In [None]:
!oc login --token=sha256~7gVymlwTvU58Ela9mbMpuWnx-2CGZ64z7cdIR-c9AnM --server=https://api.mini2.mydomain.com:6443

# Create custom image

In [None]:
!oc -n huggingface new-build --name custom-mnist-image --code https://github.com/thinkahead/rhods-notebooks --context-dir batch-job/custom-image

In [None]:
!oc wait --for=condition=complete build.build.openshift.io/custom-mnist-image-1 -n huggingface --timeout=600s

In [None]:
#!oc get bc,build,is,pods -n huggingface
#!oc logs build/custom-mnist-image-1 -n huggingface
!oc delete bc -n huggingface --selector build=custom-mnist-image

# Create and Submit the Job

In [None]:
# Import pieces from codeflare-sdk
from codeflare_sdk.cluster.auth import TokenAuthentication
from codeflare_sdk.job.jobs import DDPJobDefinition

First, we begin by authenticating using the SDK.

In [None]:
# Create authentication object for oc user permissions
auth = TokenAuthentication(
    token = "sha256~7gVymlwTvU58Ela9mbMpuWnx-2CGZ64z7cdIR-c9AnM",
    server = "https://api.mini2.mydomain.com:6443",
    skip_tls=True
)
auth.login()

Now that we are logged in, we can directly submit our batch job (model training on two workers with four gpus each) to MCAD via torchx.

In [None]:
import os
jobdef = DDPJobDefinition(
    name="mnistjob",
    script="mnist_fashion.py",
    scheduler_args={"namespace": "huggingface"},
    j="3x1",
    gpu=1,
    cpu=1,
    memMB=8000,
    env={'AWS_ACCESS_KEY_ID':os.environ.get('AWS_ACCESS_KEY_ID'),
         'AWS_SECRET_ACCESS_KEY':os.environ.get('AWS_SECRET_ACCESS_KEY'),
         'AWS_S3_ENDPOINT':os.environ.get('AWS_S3_ENDPOINT'),
         'OUTPUT_PATH':'saved/mymodel.onnx'},
    image="image-registry.openshift-image-registry.svc:5000/huggingface/custom-mnist-image:latest"
    #image="quay.io/michaelclifford/mnist-test:latest"
)
job = jobdef.submit()

Now we can go ahead and look at the status and logs of our batch job.

In [None]:
job.status()

In [None]:
print(job.logs())

Finally, we can remove the job once complete and release/terminate the associated resources, bringing everything back to the way it was before job submission.

In [None]:
job.cancel()

and delete the custom image if it is no longer required

In [None]:
!oc delete is -n huggingface --selector build=custom-mnist-image

In [None]:
auth.logout()

# Fetch the Fashion-MNIST dataset

In [None]:
!pip install scikit-learn matplotlib

In [None]:
from sklearn.datasets import fetch_openml
import numpy as np
import json
import requests
X, y = fetch_openml('Fashion-MNIST', return_X_y=True, parser='auto')

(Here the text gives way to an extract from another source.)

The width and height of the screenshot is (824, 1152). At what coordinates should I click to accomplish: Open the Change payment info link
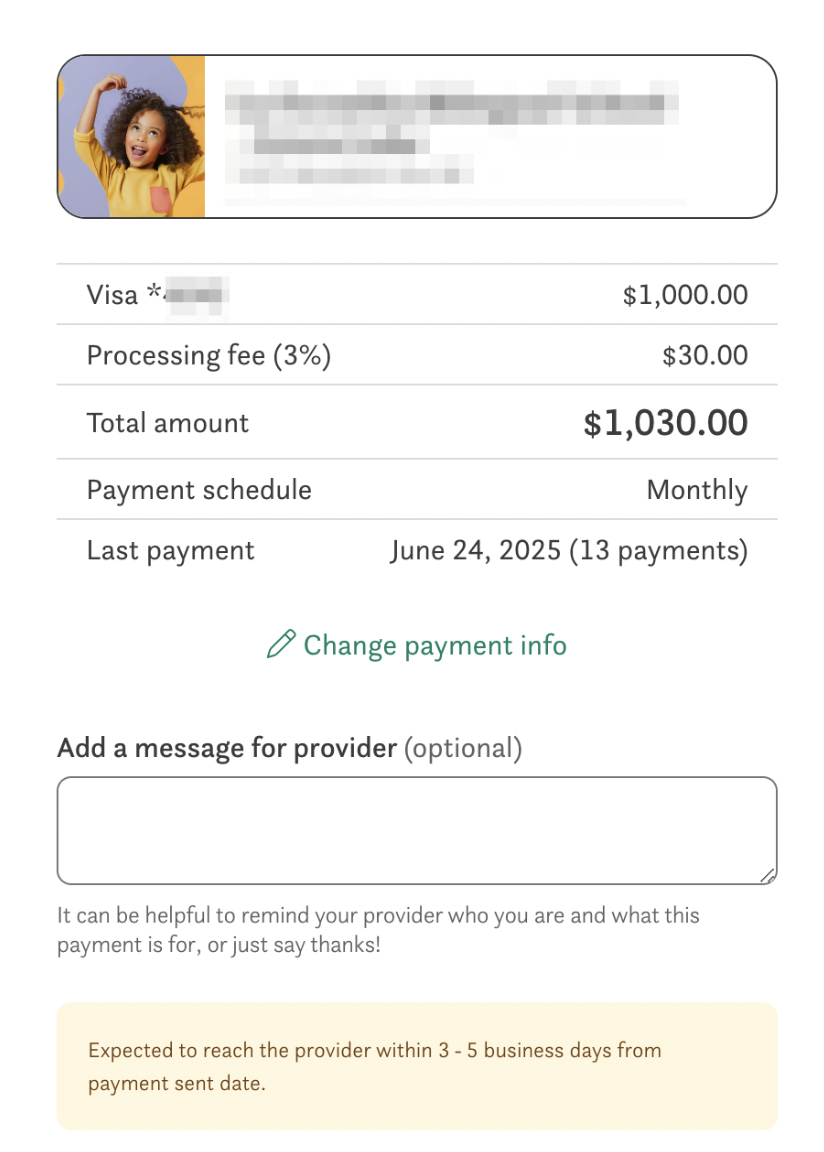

# Predictions from onnx model served using ModelMesh

In [None]:
model_name="mymodel"

import requests
import json
URL='http://modelmesh-serving.huggingface.svc.cluster.local:8008/v2/models/'+model_name+'/infer' # underscore characters are removed
headers = {}
payload = {
        "inputs": [{ "name": "input_0", "shape": (20,1,28,28), "datatype": "FP32", "data": X.loc[0:19].values.flatten().tolist()}]
    }
#print(payload)
headers = {"content-type": "application/json"}
res = requests.post(URL, json=payload, headers=headers)
print(res)
#print(res.text)

In [None]:
results=np.argmax(np.array(res.json()['outputs'][0]['data']).reshape(res.json()['outputs'][0]['shape']),axis=1).tolist()

In [None]:
# classes of fashion mnist dataset
classes = ['T-shirt/top','Trouser','Pullover','Dress','Coat','Sandal','Shirt','Sneaker','Bag','Ankle Boot']
# plotting the results
fig = plt.figure(figsize=(25,4))
for imagenum in range(20):
    expected=int(y.iloc[imagenum])
    actual=results[imagenum]
    ax = fig.add_subplot(2, 10, imagenum+1, xticks=[], yticks=[])
    ax.imshow(np.array(X.iloc[imagenum, 0:]).reshape((28, 28)), cmap='gray')
    ax.set_title("{} ({})".format(classes[expected], classes[actual]),color=("green" if expected==actual else "red"))

# Submit gRPC request to the ModelMesh for batch of samples

In [None]:
!wget https://raw.githubusercontent.com/kserve/modelmesh-serving/main/fvt/proto/kfs_inference_v2.proto
!python3 -m grpc_tools.protoc -I. --python_out=. --grpc_python_out=. ./kfs_inference_v2.proto

In [None]:
model_name="mymodel"
payload = { "model_name": model_name,
            "inputs": [{ "name": "input_0", "shape": (5,1,28,28), "datatype": "FP32", "contents": {"fp32_contents":X.loc[0:4].values.flatten().tolist()}}]
    }

In [None]:
import grpc
import kfs_inference_v2_pb2, kfs_inference_v2_pb2_grpc
grpc_url="modelmesh-serving.huggingface.svc.cluster.local:8033"
request=kfs_inference_v2_pb2.ModelInferRequest(model_name=model_name,inputs=payload["inputs"])
grpc_channel = grpc.insecure_channel(grpc_url)
grpc_stub = kfs_inference_v2_pb2_grpc.GRPCInferenceServiceStub(grpc_channel)
response = grpc_stub.ModelInfer(request)

In [None]:
print(type(response.outputs),type(response.raw_output_contents))
from google.protobuf.json_format import MessageToDict
d = MessageToDict(response.outputs[0])
print(d)
binary_data=bytes([x for x in response.raw_output_contents[0]])

In [None]:
import struct
import base64
FLOAT = 'f'
fmt = '<' + FLOAT * (len(binary_data) // struct.calcsize(FLOAT))
numbers = [str(n) for n in np.argmax(np.array(struct.unpack(fmt, binary_data)).reshape(*[int(shapeval) for shapeval in d['shape']]),axis=1)]
print("Expected",y[0:5].values.tolist(),"Actual",numbers)